Amar's starts his struggle to make his film by meeting different type of producers who have their own take on Amar's story. After many failed attempts He finally bumps into Monty Chadda (Rakesh Bedi) a P.R. Publicity man who sees good potential in Amar and decides to produce his film.

Amar & Monty take help of star secretary Guptaji (Akhil Mishra) to convince Mohini (Udita Goswami) & her starry mother Mummyji (Neena Gupta) who agrees to do the film.

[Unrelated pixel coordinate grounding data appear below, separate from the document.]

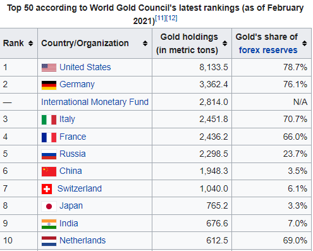
Task: Click the Netherlands flag icon
Action: coord(49,241)
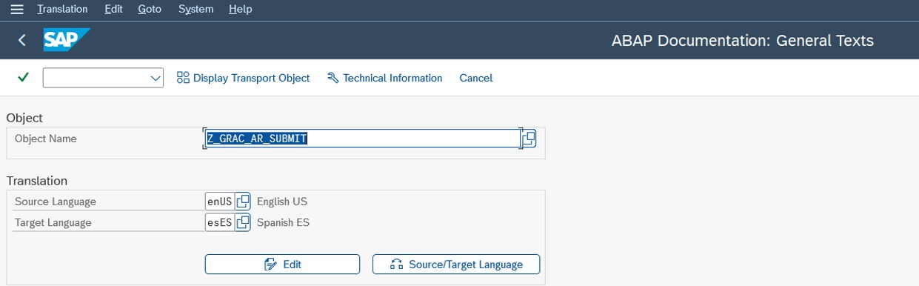This screenshot has height=286, width=919.
Task: Open the Goto menu
Action: 150,9
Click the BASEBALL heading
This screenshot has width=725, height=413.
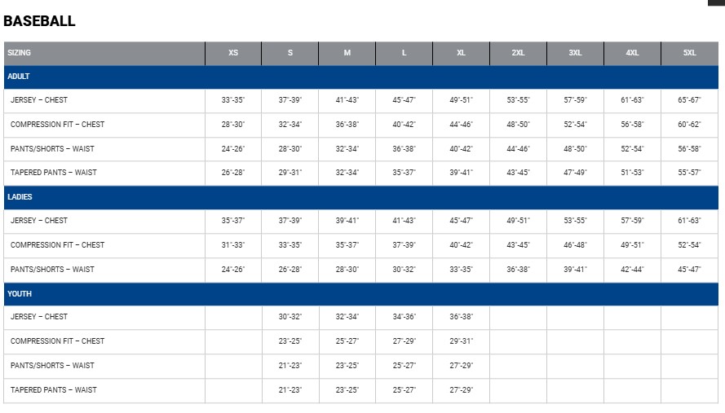(x=39, y=21)
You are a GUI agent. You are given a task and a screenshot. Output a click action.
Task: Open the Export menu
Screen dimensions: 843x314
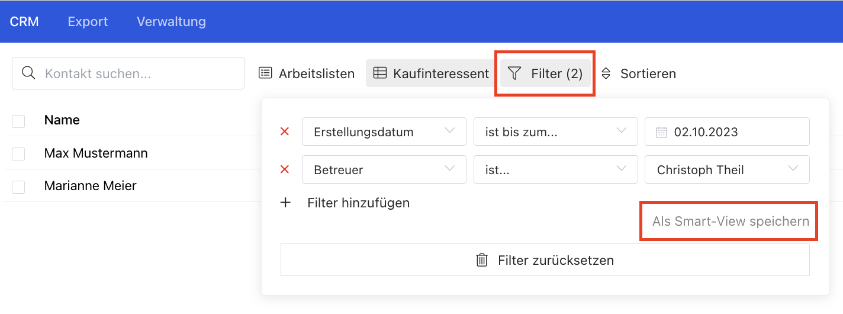88,22

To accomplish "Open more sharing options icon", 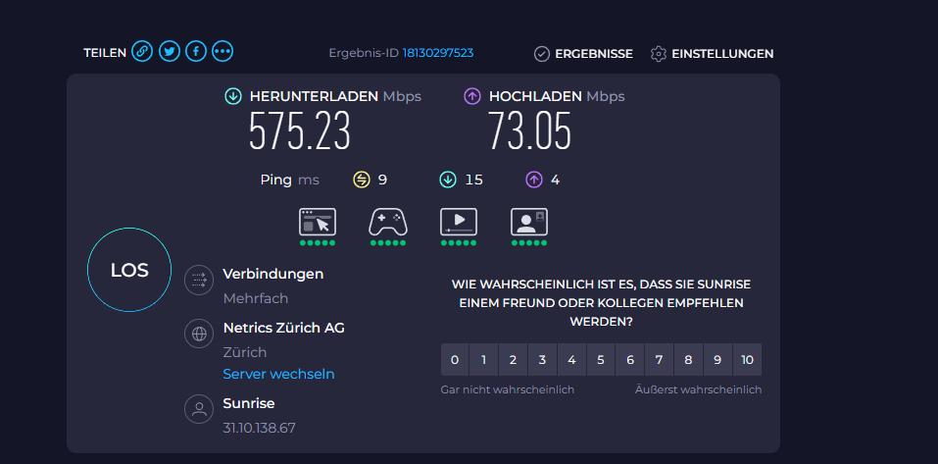I will point(222,52).
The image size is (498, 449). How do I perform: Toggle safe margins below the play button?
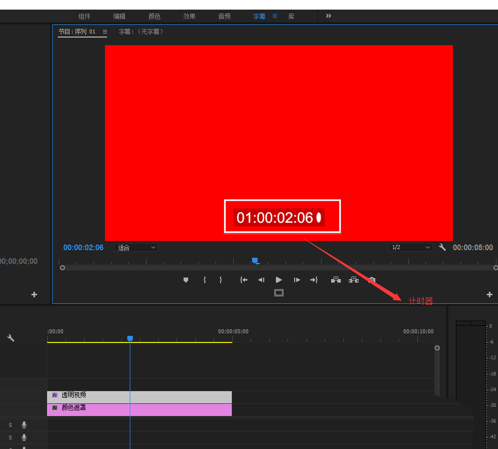coord(278,292)
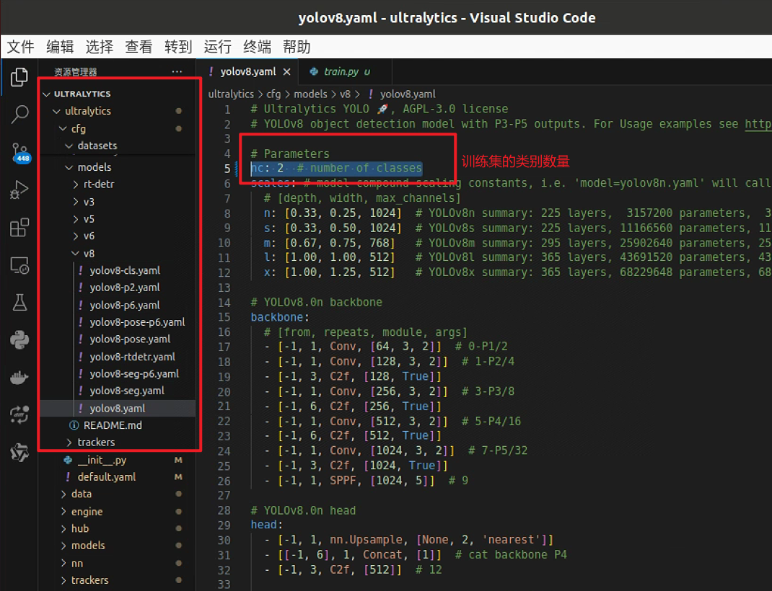772x591 pixels.
Task: Open the Testing flask icon
Action: click(x=19, y=303)
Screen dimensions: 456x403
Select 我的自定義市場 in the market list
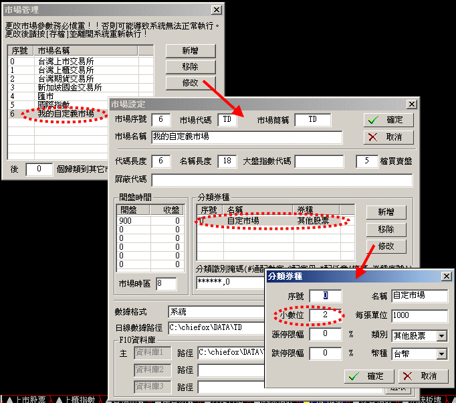point(66,114)
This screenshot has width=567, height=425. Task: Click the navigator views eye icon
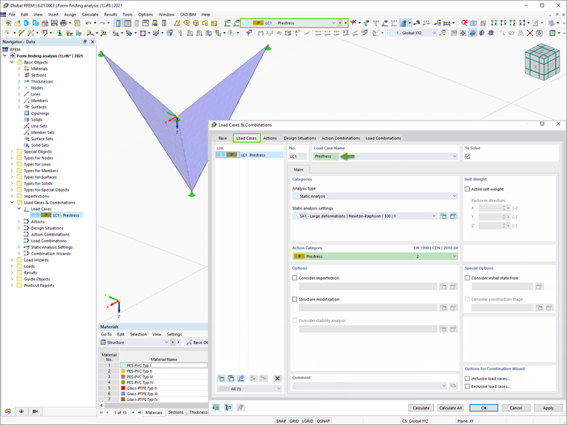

Amar's film starts, But is stalled all of a sudden when Monty suddenly disappears. Amar is summoned by Sudama Bhosle (Deepak Shirke) a don who was financing his film. He wants Amar to complete his film and also wants him to cast his girlfriend "Tina" (Mummait Khan) Amar reluctantly agrees as he has no option. But as luck would have it Sudama Bhosle is shot dead and Amar's film is stalled once again. Monty Chaddha resurfaces again and decides to make Amar's Film into a magnum opus. so a veteran silver jubilee writer Mr. Baig (Om Puri) is brought on board. Once in, Mr. Baig takes over the reins of the film from Amar and changes it into a totally different film.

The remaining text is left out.